Extract every line of the records below and copy each one verbatim, with nothing changed.

Records for locating visible targets:
○ ○ ○ ○ ○
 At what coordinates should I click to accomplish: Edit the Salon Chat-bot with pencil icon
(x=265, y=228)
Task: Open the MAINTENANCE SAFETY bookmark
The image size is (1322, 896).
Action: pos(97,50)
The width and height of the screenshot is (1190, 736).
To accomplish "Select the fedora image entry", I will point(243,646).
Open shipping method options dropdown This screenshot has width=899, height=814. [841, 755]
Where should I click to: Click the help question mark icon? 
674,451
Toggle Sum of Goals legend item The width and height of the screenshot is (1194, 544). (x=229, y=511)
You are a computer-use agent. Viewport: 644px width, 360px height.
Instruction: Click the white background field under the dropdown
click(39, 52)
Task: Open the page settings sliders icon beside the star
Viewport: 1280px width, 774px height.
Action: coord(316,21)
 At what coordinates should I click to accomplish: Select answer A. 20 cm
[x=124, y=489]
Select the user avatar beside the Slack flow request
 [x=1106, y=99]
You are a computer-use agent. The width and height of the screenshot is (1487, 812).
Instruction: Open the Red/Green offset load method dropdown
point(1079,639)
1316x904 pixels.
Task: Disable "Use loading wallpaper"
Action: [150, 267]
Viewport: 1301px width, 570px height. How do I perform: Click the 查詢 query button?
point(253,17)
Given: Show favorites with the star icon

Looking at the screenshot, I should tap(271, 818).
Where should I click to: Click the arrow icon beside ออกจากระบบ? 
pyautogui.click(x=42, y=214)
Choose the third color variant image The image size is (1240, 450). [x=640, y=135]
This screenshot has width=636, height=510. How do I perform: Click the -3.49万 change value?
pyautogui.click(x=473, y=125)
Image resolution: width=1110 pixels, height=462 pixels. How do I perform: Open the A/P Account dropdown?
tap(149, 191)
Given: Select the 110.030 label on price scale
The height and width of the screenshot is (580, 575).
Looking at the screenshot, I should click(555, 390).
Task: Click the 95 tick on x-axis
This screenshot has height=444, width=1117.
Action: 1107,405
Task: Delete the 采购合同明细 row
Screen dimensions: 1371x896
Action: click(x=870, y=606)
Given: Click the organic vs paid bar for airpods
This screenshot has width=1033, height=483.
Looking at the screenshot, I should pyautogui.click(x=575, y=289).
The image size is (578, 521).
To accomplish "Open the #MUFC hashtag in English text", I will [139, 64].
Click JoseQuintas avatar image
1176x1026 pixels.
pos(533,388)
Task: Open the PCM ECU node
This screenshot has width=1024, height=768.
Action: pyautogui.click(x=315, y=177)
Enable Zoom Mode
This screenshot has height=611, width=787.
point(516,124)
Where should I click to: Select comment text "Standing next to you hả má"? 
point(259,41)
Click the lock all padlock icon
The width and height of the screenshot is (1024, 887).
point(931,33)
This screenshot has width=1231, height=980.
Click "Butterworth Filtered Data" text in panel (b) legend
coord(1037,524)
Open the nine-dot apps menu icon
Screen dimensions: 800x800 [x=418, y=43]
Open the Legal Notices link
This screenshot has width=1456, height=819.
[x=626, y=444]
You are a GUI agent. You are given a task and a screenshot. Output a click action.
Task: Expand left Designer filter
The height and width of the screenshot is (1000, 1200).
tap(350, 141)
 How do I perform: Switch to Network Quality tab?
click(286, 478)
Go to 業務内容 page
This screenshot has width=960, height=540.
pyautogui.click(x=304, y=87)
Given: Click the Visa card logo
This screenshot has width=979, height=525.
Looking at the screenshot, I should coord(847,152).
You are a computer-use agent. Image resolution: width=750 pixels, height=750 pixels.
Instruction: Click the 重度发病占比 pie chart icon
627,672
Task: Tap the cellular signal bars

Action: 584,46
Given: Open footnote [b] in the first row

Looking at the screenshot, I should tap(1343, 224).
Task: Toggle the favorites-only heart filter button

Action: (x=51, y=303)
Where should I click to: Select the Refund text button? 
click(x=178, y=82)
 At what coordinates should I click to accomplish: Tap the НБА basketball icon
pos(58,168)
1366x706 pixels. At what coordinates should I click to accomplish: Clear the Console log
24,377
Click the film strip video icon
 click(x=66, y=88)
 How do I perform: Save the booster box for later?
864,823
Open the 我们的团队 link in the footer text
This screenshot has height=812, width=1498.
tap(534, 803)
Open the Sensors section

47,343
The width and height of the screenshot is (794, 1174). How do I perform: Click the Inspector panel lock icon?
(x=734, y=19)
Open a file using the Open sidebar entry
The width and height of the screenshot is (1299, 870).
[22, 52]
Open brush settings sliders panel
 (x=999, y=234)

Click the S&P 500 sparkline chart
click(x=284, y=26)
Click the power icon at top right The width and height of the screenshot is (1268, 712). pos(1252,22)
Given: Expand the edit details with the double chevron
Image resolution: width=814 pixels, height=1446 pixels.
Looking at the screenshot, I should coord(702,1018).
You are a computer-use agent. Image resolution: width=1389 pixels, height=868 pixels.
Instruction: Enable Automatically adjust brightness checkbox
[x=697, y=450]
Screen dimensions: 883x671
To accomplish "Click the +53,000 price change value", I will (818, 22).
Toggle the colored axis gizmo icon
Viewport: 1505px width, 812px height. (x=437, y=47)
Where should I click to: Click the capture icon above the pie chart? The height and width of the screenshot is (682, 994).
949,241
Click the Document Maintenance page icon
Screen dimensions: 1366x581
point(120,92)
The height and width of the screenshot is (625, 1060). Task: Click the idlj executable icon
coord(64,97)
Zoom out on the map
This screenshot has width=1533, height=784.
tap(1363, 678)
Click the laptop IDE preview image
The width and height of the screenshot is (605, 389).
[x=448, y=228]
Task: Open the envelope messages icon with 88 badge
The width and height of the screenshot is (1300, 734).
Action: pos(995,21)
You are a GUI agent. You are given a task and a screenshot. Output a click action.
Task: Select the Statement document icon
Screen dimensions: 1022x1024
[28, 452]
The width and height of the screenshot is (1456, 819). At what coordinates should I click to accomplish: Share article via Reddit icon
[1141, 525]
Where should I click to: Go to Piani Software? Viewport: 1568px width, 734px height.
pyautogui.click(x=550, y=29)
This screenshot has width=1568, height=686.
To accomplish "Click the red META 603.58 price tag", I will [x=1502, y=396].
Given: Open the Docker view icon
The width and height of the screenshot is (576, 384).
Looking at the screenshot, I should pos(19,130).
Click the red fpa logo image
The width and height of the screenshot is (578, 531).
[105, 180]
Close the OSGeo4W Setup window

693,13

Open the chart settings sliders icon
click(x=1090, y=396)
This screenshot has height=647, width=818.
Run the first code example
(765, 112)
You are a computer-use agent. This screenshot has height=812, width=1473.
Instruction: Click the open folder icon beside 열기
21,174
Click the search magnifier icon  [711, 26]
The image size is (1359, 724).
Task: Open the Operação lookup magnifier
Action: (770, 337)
○ ○ ○ ○ ○
TASK SOLUTION:
 At what coordinates should I click to accomplish: Edit the Salon Chat-bot with pencil icon
(x=265, y=228)
Task: Open the MAINTENANCE SAFETY bookmark
The image size is (1322, 896).
Action: pos(97,50)
The width and height of the screenshot is (1190, 736).
To accomplish "Select the fedora image entry", I will point(243,646).
Open shipping method options dropdown This screenshot has width=899, height=814. [841, 755]
Where should I click to: Click the help question mark icon? 
674,451
Toggle Sum of Goals legend item The width and height of the screenshot is (1194, 544). (x=229, y=511)
You are a computer-use agent. Viewport: 644px width, 360px height.
Instruction: Click the white background field under the dropdown
click(39, 52)
Task: Open the page settings sliders icon beside the star
Viewport: 1280px width, 774px height.
Action: coord(316,21)
 At what coordinates should I click to accomplish: Select answer A. 20 cm
[x=124, y=489]
Select the user avatar beside the Slack flow request
 [x=1106, y=99]
You are a computer-use agent. The width and height of the screenshot is (1487, 812).
Instruction: Open the Red/Green offset load method dropdown
point(1079,639)
1316x904 pixels.
Task: Disable "Use loading wallpaper"
Action: [150, 267]
Viewport: 1301px width, 570px height. How do I perform: Click the 查詢 query button?
point(253,17)
Given: Show favorites with the star icon

Looking at the screenshot, I should tap(271, 818).
Where should I click to: Click the arrow icon beside ออกจากระบบ? 
pyautogui.click(x=42, y=214)
Choose the third color variant image The image size is (1240, 450). [x=640, y=135]
This screenshot has width=636, height=510. How do I perform: Click the -3.49万 change value?
pyautogui.click(x=473, y=125)
Image resolution: width=1110 pixels, height=462 pixels. How do I perform: Open the A/P Account dropdown?
tap(149, 191)
Given: Select the 110.030 label on price scale
The height and width of the screenshot is (580, 575).
Looking at the screenshot, I should click(555, 390).
Task: Click the 95 tick on x-axis
This screenshot has height=444, width=1117.
Action: 1107,405
Task: Delete the 采购合同明细 row
Screen dimensions: 1371x896
Action: click(x=870, y=606)
Given: Click the organic vs paid bar for airpods
This screenshot has width=1033, height=483.
Looking at the screenshot, I should pyautogui.click(x=575, y=289).
The image size is (578, 521).
To accomplish "Open the #MUFC hashtag in English text", I will [139, 64].
Click JoseQuintas avatar image
1176x1026 pixels.
pos(533,388)
Task: Open the PCM ECU node
This screenshot has width=1024, height=768.
Action: pyautogui.click(x=315, y=177)
Enable Zoom Mode
This screenshot has height=611, width=787.
point(516,124)
Where should I click to: Select comment text "Standing next to you hả má"? 
point(259,41)
Click the lock all padlock icon
The width and height of the screenshot is (1024, 887).
point(931,33)
This screenshot has width=1231, height=980.
Click "Butterworth Filtered Data" text in panel (b) legend
coord(1037,524)
Open the nine-dot apps menu icon
Screen dimensions: 800x800 [x=418, y=43]
Open the Legal Notices link
This screenshot has width=1456, height=819.
[x=626, y=444]
You are a GUI agent. You are given a task and a screenshot. Output a click action.
Task: Expand left Designer filter
The height and width of the screenshot is (1000, 1200).
tap(350, 141)
 How do I perform: Switch to Network Quality tab?
click(286, 478)
Go to 業務内容 page
This screenshot has width=960, height=540.
pyautogui.click(x=304, y=87)
Given: Click the Visa card logo
This screenshot has width=979, height=525.
Looking at the screenshot, I should coord(847,152).
You are a computer-use agent. Image resolution: width=750 pixels, height=750 pixels.
Instruction: Click the 重度发病占比 pie chart icon
627,672
Task: Tap the cellular signal bars

Action: 584,46
Given: Open footnote [b] in the first row

Looking at the screenshot, I should tap(1343, 224).
Task: Toggle the favorites-only heart filter button

Action: (x=51, y=303)
Where should I click to: Select the Refund text button? 
click(x=178, y=82)
 At what coordinates should I click to accomplish: Tap the НБА basketball icon
pos(58,168)
1366x706 pixels. At what coordinates should I click to accomplish: Clear the Console log
24,377
Click the film strip video icon
 click(x=66, y=88)
 How do I perform: Save the booster box for later?
864,823
Open the 我们的团队 link in the footer text
This screenshot has height=812, width=1498.
tap(534, 803)
Open the Sensors section

47,343
The width and height of the screenshot is (794, 1174). How do I perform: Click the Inspector panel lock icon?
(x=734, y=19)
Open a file using the Open sidebar entry
The width and height of the screenshot is (1299, 870).
[22, 52]
Open brush settings sliders panel
 (x=999, y=234)

Click the S&P 500 sparkline chart
click(x=284, y=26)
Click the power icon at top right The width and height of the screenshot is (1268, 712). pos(1252,22)
Given: Expand the edit details with the double chevron
Image resolution: width=814 pixels, height=1446 pixels.
Looking at the screenshot, I should coord(702,1018).
You are a computer-use agent. Image resolution: width=1389 pixels, height=868 pixels.
Instruction: Enable Automatically adjust brightness checkbox
[x=697, y=450]
Screen dimensions: 883x671
To accomplish "Click the +53,000 price change value", I will (818, 22).
Toggle the colored axis gizmo icon
Viewport: 1505px width, 812px height. (x=437, y=47)
Where should I click to: Click the capture icon above the pie chart? The height and width of the screenshot is (682, 994).
949,241
Click the Document Maintenance page icon
Screen dimensions: 1366x581
point(120,92)
The height and width of the screenshot is (625, 1060). Task: Click the idlj executable icon
coord(64,97)
Zoom out on the map
This screenshot has width=1533, height=784.
tap(1363, 678)
Click the laptop IDE preview image
The width and height of the screenshot is (605, 389).
[x=448, y=228]
Task: Open the envelope messages icon with 88 badge
The width and height of the screenshot is (1300, 734).
Action: pos(995,21)
You are a GUI agent. You are given a task and a screenshot. Output a click action.
Task: Select the Statement document icon
Screen dimensions: 1022x1024
[28, 452]
The width and height of the screenshot is (1456, 819). At what coordinates should I click to accomplish: Share article via Reddit icon
[1141, 525]
Where should I click to: Go to Piani Software? Viewport: 1568px width, 734px height.
pyautogui.click(x=550, y=29)
This screenshot has width=1568, height=686.
To accomplish "Click the red META 603.58 price tag", I will [x=1502, y=396].
Given: Open the Docker view icon
The width and height of the screenshot is (576, 384).
Looking at the screenshot, I should pos(19,130).
Click the red fpa logo image
The width and height of the screenshot is (578, 531).
[105, 180]
Close the OSGeo4W Setup window

693,13

Open the chart settings sliders icon
click(x=1090, y=396)
This screenshot has height=647, width=818.
Run the first code example
(765, 112)
You are a computer-use agent. This screenshot has height=812, width=1473.
Instruction: Click the open folder icon beside 열기
21,174
Click the search magnifier icon  [711, 26]
The image size is (1359, 724).
Task: Open the Operação lookup magnifier
Action: (770, 337)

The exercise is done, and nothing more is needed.